==== Data to examine ====

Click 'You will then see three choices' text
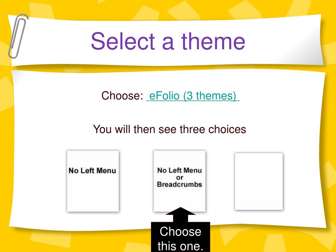 (170, 129)
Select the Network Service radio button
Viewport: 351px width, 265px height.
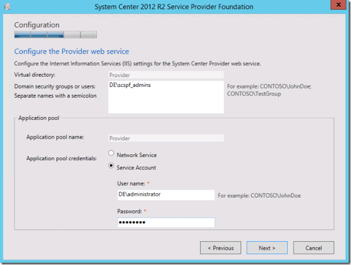(111, 155)
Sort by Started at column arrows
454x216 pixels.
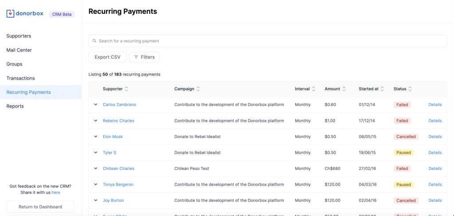tap(382, 89)
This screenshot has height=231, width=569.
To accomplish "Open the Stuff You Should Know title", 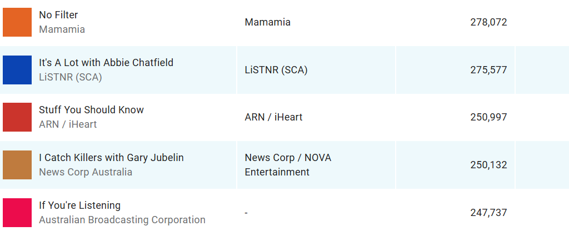I will pyautogui.click(x=91, y=110).
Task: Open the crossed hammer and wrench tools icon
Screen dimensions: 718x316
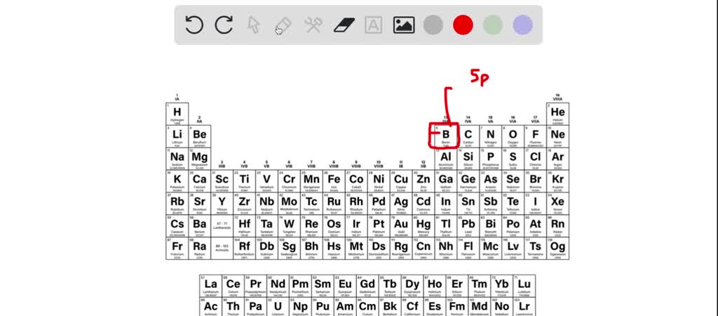Action: [x=313, y=25]
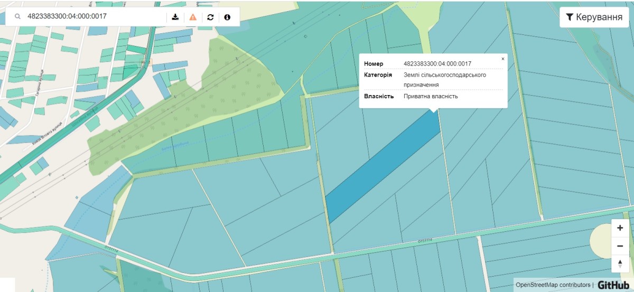Screen dimensions: 634x292
Task: Close the parcel info popup
Action: [502, 59]
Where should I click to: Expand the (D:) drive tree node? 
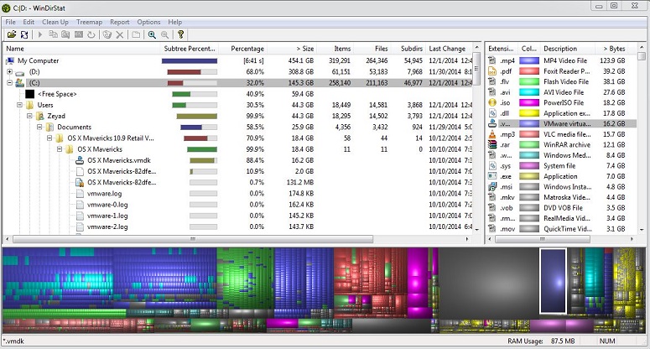pos(9,71)
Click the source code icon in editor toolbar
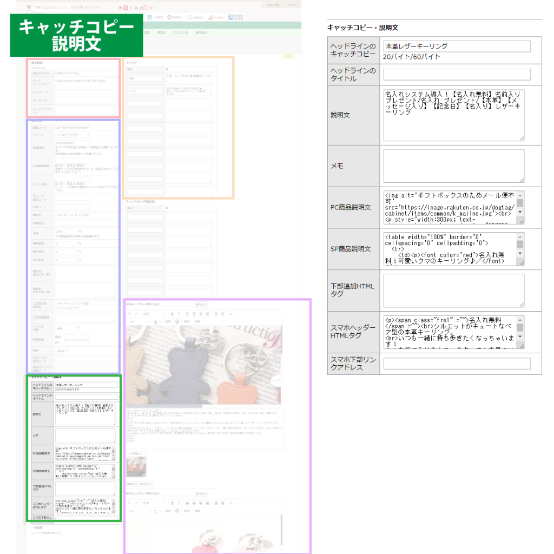This screenshot has width=554, height=554. (231, 314)
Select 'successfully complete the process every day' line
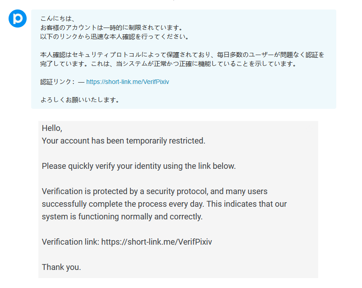 164,204
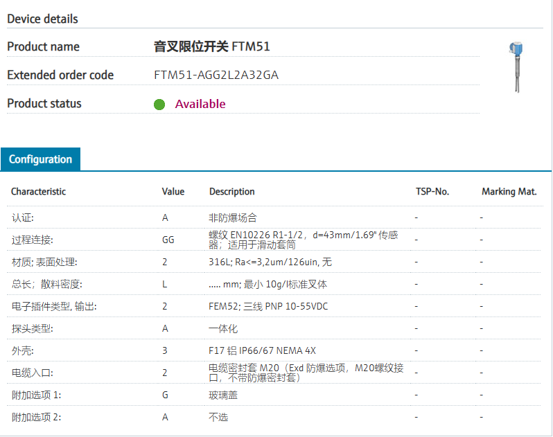Click the FTM51 product thumbnail image
Image resolution: width=553 pixels, height=437 pixels.
tap(516, 67)
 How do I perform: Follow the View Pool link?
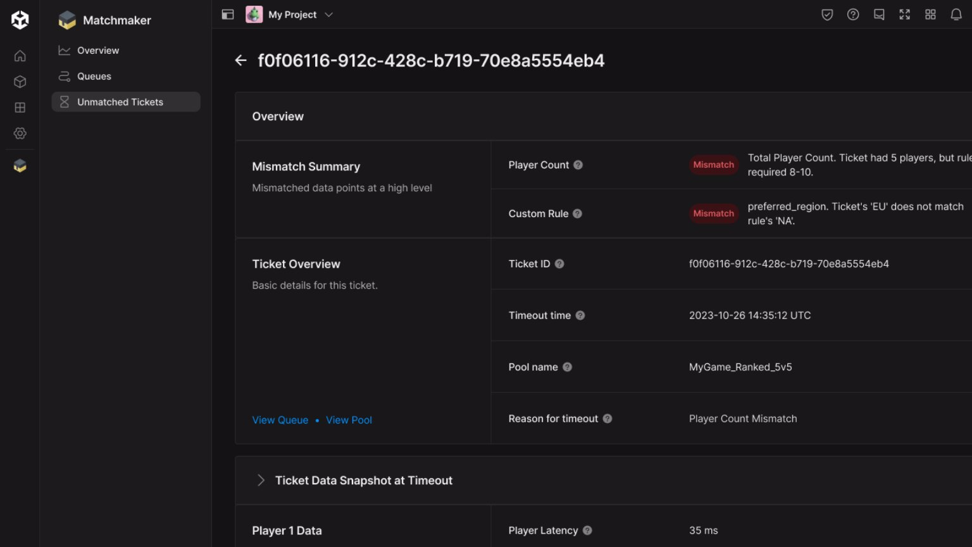tap(349, 420)
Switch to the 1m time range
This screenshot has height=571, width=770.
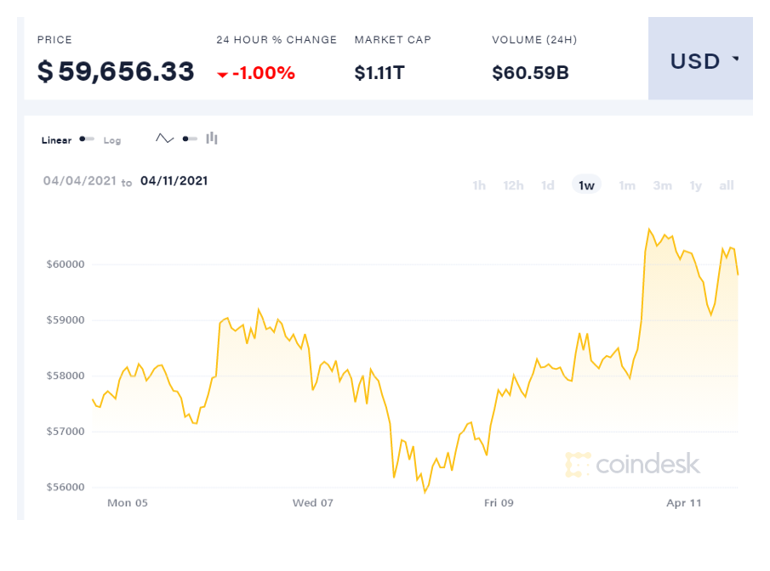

====

▶ **Directions**
Reproduce nothing but the lines running from the line with "Select 'successfully complete" through the end of the records, keeping both end lines and dropping the pictures.

▶ **Response**
Select 'successfully complete the process every day' line
 164,204
Click the FTM51 product thumbnail image
Image resolution: width=553 pixels, height=437 pixels.
tap(516, 67)
 How do I perform: Follow the View Pool link?
tap(349, 420)
Switch to the 1m time range
This screenshot has height=571, width=770.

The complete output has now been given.